See the point A in my chart. This tells me that if I accept approximately 85% of the population with the lowest score and reject only the 15% with the highest score,  the ones that would have truly churned are 4.5 times more than those who would have not churned.

That is all about the Scorecard’s interpretation. Genereally you can right click and press copy to export any chart you want to and software that accepts images. It is a good time to export the scores as they appear in the very left panel.

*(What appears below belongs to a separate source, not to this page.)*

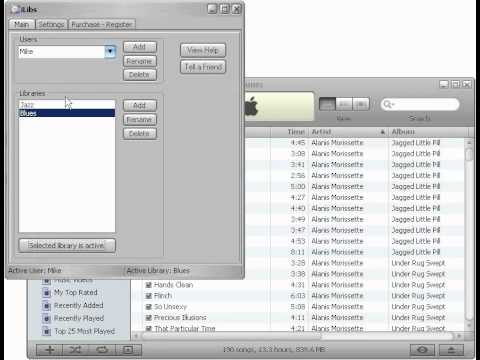Toggle checkbox beside Hands Clean song
The height and width of the screenshot is (360, 480).
(149, 285)
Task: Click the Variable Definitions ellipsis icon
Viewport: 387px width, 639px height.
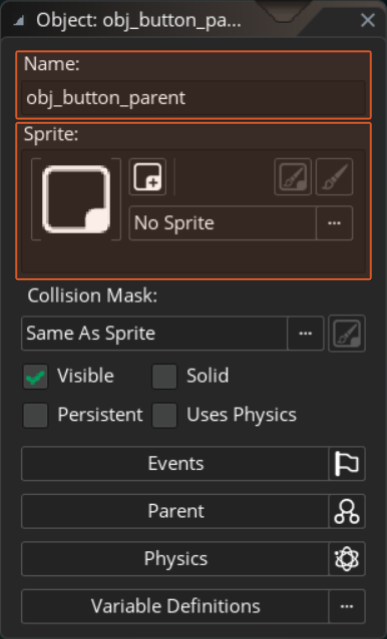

  1. Scroll down the middle panel until you see the button “Export”.
  2. Press “Export”.
  3. Put the name scores.txt (you have to add .txt).
  4. Press save.
  5. Make certain that the file is created.
  6. Close the scorecard window.
  7. Go back to your main set and go to Pre-process and press Manipulate.
  8. Press the button “Attach” seventh from the top.
  9. In the frame that opens, find the scores.txt file you saved just a moment ago and press open.
  10. From the left column in the new frame (that contains all the columns that were in left panel of the scorecard) select “Predicted_Value” and Partition if you don’t have it already in your set (e.g. if you replaced 0 with 2 in the beginning of this tutorial and did not put your own partition variable).
  11. Press Confirm.

Image:The Attach window

You will now see that the predicted scores can be found at the end of the main kazAnova window on the right. As said earlier, the scoring calculations always apply to the whole set in the exact same order it was prior to creating the scorecard. Rest assured that the scores are correctly attributed to each case with the attach method that just "pastes" columns on the right of the table.

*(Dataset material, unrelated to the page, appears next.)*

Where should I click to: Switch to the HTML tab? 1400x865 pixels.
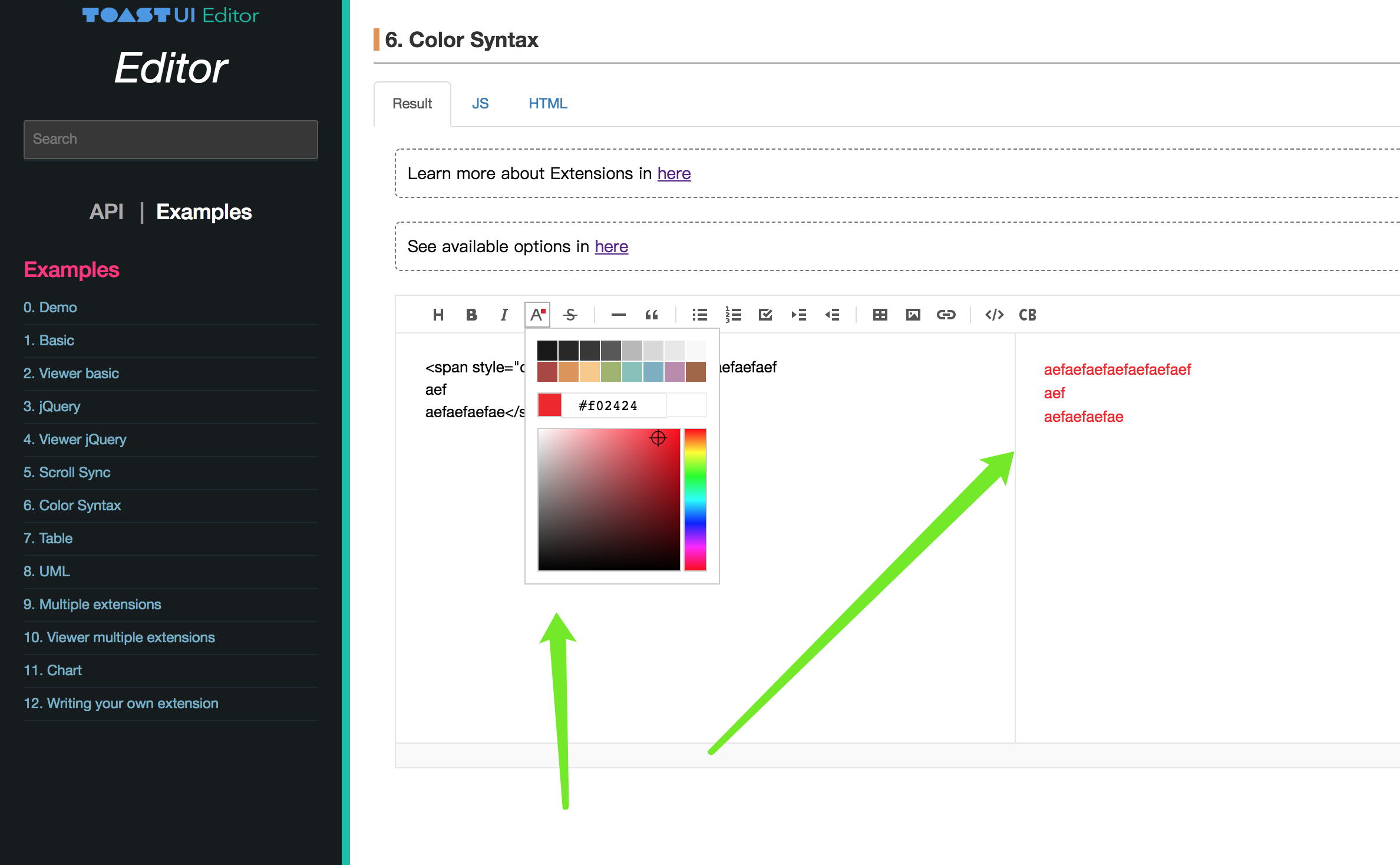[x=547, y=103]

In order to visualize the Gini of the Whole set, not only the validation as we did before:

  1. Go to the Pre-process tab in the menu bar and press Gini.
  2. On the left of the two columns, select Predicted_Value or type  Predicted_Value in the first text field from the top and on the right column select Target or type Target in the second text from the top.
  3. Press Generate.

Image:Gini and RoC of teh whole set.

In my case the Gini of the Whole set (with the validation included) is around 57%, higher than the validation set. That means the performance is better in the training set which makes sense as it was the one that created the scoring mechanism.

A good way to view the propensity levels across the score band is to create 5 segments of equal proportions.

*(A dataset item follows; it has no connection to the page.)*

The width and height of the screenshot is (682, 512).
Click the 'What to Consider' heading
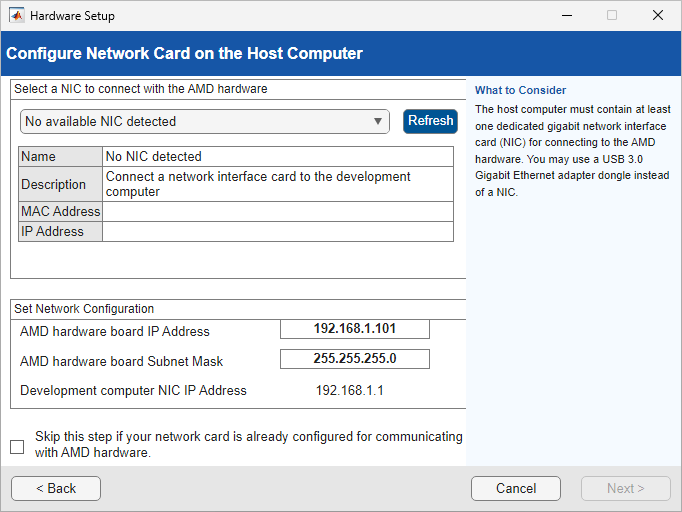click(521, 90)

  1. Go to the Pre-process tab in the menu bar and press bin.
  2. On the only available column, select Predicted_Value or Type Predicted_Value in the second text field from the top.
  3. Change the name of the potential new variable in the first text field from the top to Predicted_Value_5_Equal from Predicted_Value _derived.
  4. Leave the second text field from the top to 5.
  5. Press the second button from the top “Equalized_Population”.
  6. save
  7. Image:Bin with equalized population
  8. Go to the Graphs tab in the menu bar and press Bar.
  9. On the left of the two columns, select Predicted_Value_5_Equal or type Predicted_Value_5_Equal in the first text field from the top and on the right. column select Target or type Target in the second text from the top.
  10. Press confirm.
  11. Image:Equal population score bands versus Target

In my case, you can clearly see that people in the last 2 bars, have much higher propensities to churn. The company may choose to accept only those in the first score band with the lowest score. Again that depends on how we value a good over a bad customer that needs to be given as a number (e.g. 2 goods every 1 bad).

We made some very good progress; you may call yourself proudly a junior credit scorer (if it is the first time you have ever done a scorecard). That is the end of tutorial 4, the next one is focused on building a decision tree. No much time will be spent on the interpretation of the output because it looks a lot like this one. I will only highlight the differences. You may proudly proceed to tutorial 5.